The role of ACAID and CD4⁺CD25⁺FOXP3⁺ regulatory T cells on CTL function against MHC alloantigens

Purpose: Anterior chamber associated immune deviation (ACAID) is an antigen-specific form of peripheral immune tolerance that is induced to exogenous antigens placed in the ocular anterior chamber, which leads to a suppression in delayed-type hypersensitivity (DTH). Considerable work has been done on ACAID induction to major histocompatibility (MHC) alloantigens. However, its role on cytotoxic T lymphocyte (CTL) activity is currently unknown. Methods: C57BL/6 (H-2^b) mice received an intracameral (IC) inoculation with BALB/c (H-2^d) splenocytes.
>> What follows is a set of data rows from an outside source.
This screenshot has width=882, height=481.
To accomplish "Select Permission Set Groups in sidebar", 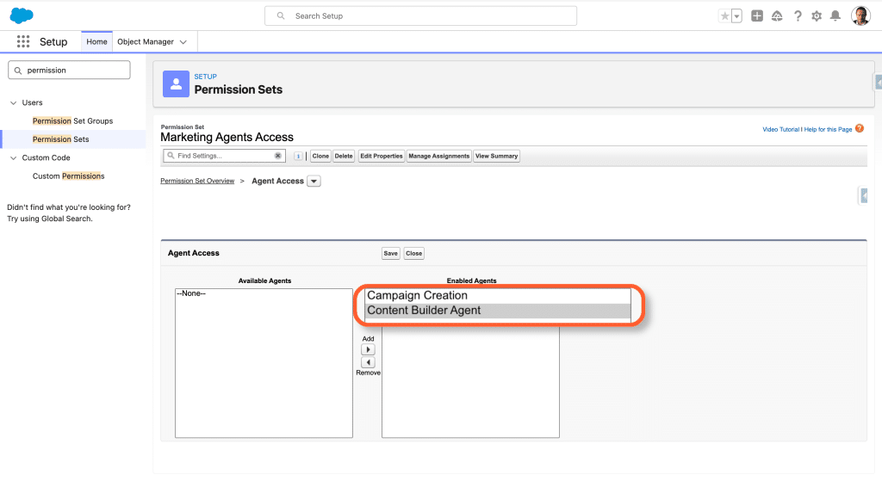I will tap(72, 121).
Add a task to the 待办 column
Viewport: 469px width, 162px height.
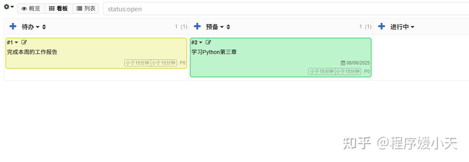(13, 26)
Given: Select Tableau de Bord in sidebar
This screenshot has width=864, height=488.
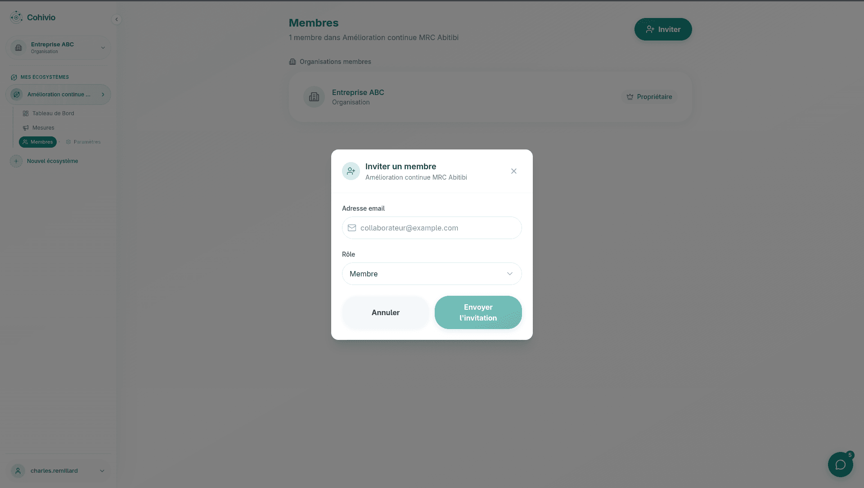Looking at the screenshot, I should click(x=54, y=113).
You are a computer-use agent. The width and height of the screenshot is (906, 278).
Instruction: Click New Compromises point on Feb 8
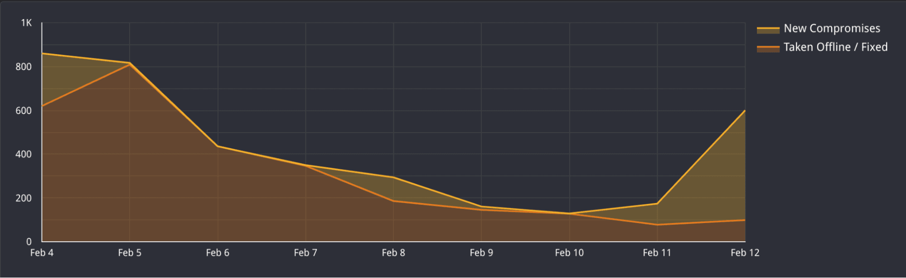[393, 177]
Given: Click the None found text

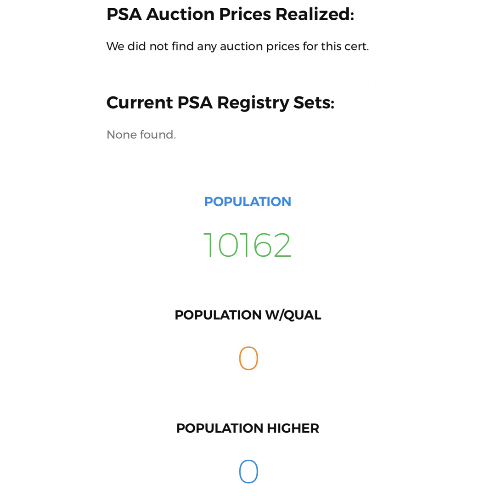Looking at the screenshot, I should point(141,135).
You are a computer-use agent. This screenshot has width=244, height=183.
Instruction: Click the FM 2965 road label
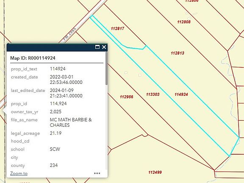click(70, 34)
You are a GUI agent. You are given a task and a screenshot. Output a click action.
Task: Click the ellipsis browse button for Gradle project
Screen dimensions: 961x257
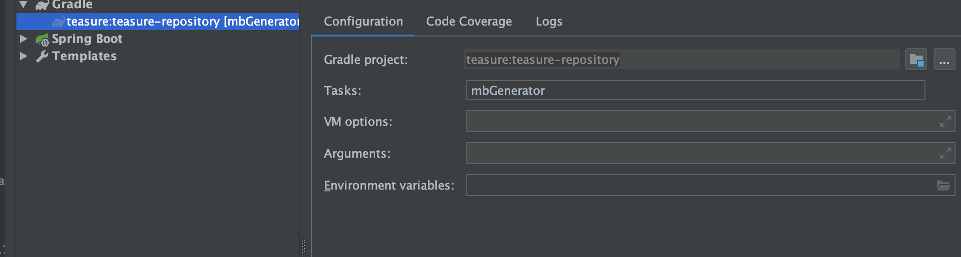pos(944,60)
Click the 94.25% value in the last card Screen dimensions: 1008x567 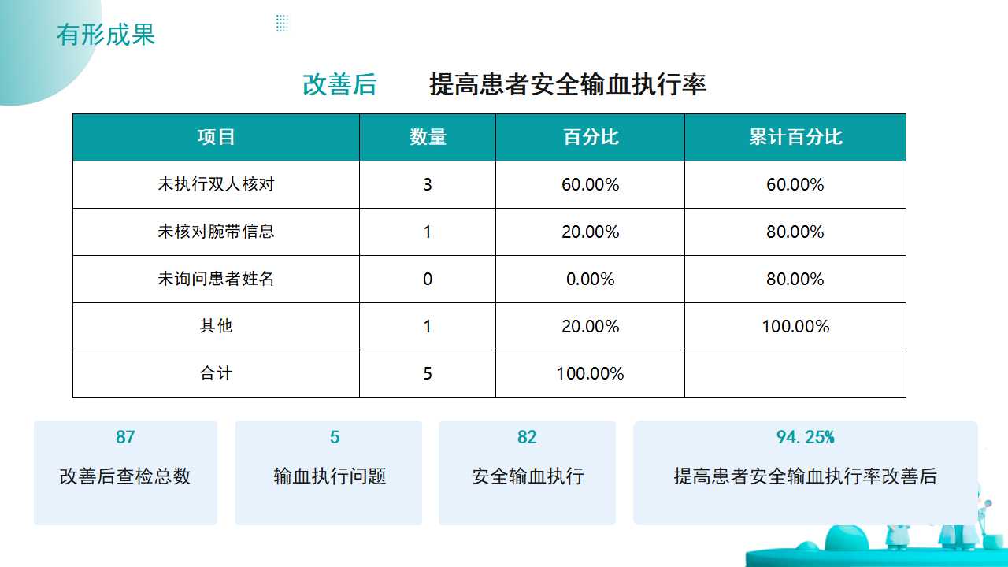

Splenic CD4⁺ and CD8⁺ T cell populations were characterized by flow cytometry and proliferation assays during induction and expression phases of ACAID. Percentages of CD4⁺CD25⁺FoxP3⁺ T regulatory cells (Treg) were also followed. Lastly, CTL function was measured at various time points during ACAID expression, and Treg were added to identify potential alterations in CTL function. Results: CD4⁺ and CD8⁺ T cell percentages and proliferation increased in the spleen during ACAID induction but then sharply decreased in response to an allospecific immunization. Expression of ACAID also exhibited a significant drop in CTL function. However, while Treg expansion was observed, these cells did not directly mediate the CTL inhibition. Conclusions: ACAID mediates an inhibition of CTL function against MHC alloantigens. Furthermore, we found that ACAID induction leads to the expansion and proliferation of CD4⁺ and CD8⁺ T cells while ACAID expression is associated with a diminishment in T cell percentages due to proliferation impairment. Lastly, Treg also expand during ACAID induction. However, our data suggest that Treg do not directly inhibit CTL activity.